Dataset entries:
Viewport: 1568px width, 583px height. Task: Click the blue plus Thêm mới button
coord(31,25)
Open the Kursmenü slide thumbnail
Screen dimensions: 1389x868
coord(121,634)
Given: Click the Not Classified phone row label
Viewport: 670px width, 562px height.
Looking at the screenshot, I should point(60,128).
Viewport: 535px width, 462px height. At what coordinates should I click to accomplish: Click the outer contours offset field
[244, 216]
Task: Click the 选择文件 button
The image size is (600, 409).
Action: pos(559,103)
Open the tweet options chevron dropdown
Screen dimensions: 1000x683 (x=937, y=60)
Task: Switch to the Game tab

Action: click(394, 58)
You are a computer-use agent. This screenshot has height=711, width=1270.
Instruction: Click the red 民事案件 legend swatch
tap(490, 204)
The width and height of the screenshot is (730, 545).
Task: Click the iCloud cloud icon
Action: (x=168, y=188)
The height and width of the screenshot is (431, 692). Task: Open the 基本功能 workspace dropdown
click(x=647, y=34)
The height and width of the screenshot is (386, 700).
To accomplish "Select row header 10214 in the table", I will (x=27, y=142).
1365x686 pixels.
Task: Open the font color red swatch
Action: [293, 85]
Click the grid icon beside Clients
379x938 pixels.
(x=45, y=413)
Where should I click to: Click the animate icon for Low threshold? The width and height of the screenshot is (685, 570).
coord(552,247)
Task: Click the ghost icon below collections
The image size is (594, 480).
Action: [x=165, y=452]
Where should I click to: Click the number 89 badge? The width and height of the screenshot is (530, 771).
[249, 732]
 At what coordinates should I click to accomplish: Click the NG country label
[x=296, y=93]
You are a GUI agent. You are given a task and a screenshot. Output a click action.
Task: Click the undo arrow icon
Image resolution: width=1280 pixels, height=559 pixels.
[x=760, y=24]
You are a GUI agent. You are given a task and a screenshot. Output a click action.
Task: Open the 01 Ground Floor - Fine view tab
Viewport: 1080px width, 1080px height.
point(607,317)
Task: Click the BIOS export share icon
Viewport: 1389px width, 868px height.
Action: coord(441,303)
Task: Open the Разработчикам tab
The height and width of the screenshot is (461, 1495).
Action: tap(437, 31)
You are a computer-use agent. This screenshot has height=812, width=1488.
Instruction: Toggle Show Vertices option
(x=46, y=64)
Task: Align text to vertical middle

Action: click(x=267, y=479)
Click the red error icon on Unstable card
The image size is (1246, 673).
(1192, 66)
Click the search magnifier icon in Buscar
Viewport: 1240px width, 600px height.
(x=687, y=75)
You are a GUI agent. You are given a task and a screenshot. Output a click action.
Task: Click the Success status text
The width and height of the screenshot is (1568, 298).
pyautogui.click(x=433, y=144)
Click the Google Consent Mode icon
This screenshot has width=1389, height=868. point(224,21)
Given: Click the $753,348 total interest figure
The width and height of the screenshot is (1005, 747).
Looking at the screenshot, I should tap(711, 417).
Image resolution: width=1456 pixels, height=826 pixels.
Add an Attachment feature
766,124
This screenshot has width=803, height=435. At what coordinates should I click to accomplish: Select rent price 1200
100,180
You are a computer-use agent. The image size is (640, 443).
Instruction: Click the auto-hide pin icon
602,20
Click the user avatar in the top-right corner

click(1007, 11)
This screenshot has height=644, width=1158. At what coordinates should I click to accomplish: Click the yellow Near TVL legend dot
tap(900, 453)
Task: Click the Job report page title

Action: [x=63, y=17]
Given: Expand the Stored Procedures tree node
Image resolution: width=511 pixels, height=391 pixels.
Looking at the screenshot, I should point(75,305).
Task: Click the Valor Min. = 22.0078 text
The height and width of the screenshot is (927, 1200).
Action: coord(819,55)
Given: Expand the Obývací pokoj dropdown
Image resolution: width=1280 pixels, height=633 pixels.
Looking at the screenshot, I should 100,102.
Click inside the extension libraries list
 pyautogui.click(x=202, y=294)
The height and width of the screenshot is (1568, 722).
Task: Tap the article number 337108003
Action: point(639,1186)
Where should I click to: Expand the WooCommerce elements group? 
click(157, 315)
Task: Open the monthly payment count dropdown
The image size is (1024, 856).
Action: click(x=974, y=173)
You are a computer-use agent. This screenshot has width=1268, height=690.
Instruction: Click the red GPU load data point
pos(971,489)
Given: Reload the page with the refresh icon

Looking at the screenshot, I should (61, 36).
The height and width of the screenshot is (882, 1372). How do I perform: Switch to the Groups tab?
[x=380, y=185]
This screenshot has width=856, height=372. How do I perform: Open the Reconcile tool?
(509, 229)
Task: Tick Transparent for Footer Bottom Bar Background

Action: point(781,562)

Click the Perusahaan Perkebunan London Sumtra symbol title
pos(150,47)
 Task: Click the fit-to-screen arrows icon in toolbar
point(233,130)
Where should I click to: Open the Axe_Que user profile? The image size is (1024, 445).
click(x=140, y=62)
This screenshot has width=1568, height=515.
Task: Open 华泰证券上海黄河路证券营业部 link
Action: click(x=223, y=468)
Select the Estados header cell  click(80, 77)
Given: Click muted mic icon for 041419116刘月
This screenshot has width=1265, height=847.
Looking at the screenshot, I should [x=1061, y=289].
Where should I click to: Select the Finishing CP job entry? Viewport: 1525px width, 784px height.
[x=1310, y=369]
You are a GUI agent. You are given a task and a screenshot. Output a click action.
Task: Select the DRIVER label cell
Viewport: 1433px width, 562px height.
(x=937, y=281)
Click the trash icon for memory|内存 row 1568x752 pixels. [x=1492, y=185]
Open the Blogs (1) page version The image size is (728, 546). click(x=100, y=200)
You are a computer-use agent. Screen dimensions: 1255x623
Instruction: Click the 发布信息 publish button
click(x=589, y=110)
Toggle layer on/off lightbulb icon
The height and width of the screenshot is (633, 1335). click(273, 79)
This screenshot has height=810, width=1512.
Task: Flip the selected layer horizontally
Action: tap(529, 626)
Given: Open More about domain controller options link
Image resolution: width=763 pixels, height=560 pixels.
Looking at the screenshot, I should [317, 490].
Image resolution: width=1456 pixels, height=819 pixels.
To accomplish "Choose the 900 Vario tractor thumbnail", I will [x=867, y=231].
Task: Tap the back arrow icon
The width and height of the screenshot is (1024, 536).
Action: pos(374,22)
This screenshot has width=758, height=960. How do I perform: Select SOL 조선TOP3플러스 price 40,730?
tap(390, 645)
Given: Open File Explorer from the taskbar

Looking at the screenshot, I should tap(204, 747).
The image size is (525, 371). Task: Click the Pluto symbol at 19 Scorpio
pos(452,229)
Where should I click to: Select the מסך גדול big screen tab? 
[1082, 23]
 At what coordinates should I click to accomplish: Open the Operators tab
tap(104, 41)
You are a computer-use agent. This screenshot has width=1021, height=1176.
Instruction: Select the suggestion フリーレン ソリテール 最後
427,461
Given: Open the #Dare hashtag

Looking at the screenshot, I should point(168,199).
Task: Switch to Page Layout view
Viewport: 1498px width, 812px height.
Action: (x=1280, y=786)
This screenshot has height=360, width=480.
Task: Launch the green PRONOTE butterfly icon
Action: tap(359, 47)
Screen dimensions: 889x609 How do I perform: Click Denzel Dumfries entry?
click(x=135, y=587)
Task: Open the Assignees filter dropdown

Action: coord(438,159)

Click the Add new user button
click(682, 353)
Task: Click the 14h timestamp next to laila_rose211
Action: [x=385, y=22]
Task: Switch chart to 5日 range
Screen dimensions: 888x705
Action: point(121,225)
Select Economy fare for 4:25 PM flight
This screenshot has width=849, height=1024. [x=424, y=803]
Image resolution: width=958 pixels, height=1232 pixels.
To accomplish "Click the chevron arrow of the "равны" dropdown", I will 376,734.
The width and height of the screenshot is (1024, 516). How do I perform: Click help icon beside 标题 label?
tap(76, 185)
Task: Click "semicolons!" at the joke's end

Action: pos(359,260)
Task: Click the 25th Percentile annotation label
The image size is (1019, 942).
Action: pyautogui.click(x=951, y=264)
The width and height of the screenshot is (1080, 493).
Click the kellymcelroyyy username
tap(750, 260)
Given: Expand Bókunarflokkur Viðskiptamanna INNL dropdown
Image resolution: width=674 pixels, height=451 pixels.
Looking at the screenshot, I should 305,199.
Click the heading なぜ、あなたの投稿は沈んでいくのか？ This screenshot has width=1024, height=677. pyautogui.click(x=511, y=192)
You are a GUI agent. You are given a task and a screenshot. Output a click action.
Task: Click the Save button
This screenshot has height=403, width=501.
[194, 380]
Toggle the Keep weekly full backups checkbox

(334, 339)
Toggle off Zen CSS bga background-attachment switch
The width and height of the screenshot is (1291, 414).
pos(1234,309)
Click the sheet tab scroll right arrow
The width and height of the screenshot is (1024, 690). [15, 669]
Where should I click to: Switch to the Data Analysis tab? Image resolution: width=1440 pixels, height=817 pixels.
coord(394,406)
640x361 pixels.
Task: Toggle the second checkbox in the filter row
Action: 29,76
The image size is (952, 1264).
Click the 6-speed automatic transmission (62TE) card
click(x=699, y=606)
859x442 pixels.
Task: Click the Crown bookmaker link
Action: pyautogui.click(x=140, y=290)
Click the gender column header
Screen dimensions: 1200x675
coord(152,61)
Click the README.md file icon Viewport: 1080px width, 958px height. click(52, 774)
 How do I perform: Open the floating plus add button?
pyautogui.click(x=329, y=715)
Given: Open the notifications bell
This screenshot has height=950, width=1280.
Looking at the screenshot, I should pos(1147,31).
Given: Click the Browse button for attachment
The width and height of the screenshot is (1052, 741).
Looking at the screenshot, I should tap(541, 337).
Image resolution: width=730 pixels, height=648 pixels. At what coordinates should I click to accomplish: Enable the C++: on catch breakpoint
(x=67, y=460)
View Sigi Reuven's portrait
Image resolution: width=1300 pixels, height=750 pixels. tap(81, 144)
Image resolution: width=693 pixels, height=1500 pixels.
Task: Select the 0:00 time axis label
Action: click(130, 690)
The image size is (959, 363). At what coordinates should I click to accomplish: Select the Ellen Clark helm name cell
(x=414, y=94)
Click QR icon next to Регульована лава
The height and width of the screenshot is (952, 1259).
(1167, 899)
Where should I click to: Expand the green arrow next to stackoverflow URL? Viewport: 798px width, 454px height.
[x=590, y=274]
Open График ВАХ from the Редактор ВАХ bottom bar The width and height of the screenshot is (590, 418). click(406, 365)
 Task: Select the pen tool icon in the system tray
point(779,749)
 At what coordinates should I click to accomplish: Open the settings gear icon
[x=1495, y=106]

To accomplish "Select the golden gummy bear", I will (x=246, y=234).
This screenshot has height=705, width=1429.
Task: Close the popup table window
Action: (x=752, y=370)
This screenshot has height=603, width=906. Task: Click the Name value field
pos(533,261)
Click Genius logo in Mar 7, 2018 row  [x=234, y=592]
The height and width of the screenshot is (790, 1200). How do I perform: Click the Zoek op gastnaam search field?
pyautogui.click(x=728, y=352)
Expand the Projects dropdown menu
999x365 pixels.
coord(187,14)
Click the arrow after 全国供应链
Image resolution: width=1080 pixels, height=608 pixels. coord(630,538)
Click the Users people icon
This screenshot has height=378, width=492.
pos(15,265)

What you will do: What lines of the preceding data include the string "computer"? Pull them out.

Response to the task:
You are a computer-use agent. This screenshot has height=711, width=1270.
You are a computer-use agent. This screenshot has height=812, width=1488.
You are a computer-use agent. The image size is (640, 443).
You are a computer-use agent. This screenshot has width=1268, height=690.
You are a computer-use agent. Screen dimensions: 1255x623
You are a computer-use agent. This screenshot has width=1021, height=1176.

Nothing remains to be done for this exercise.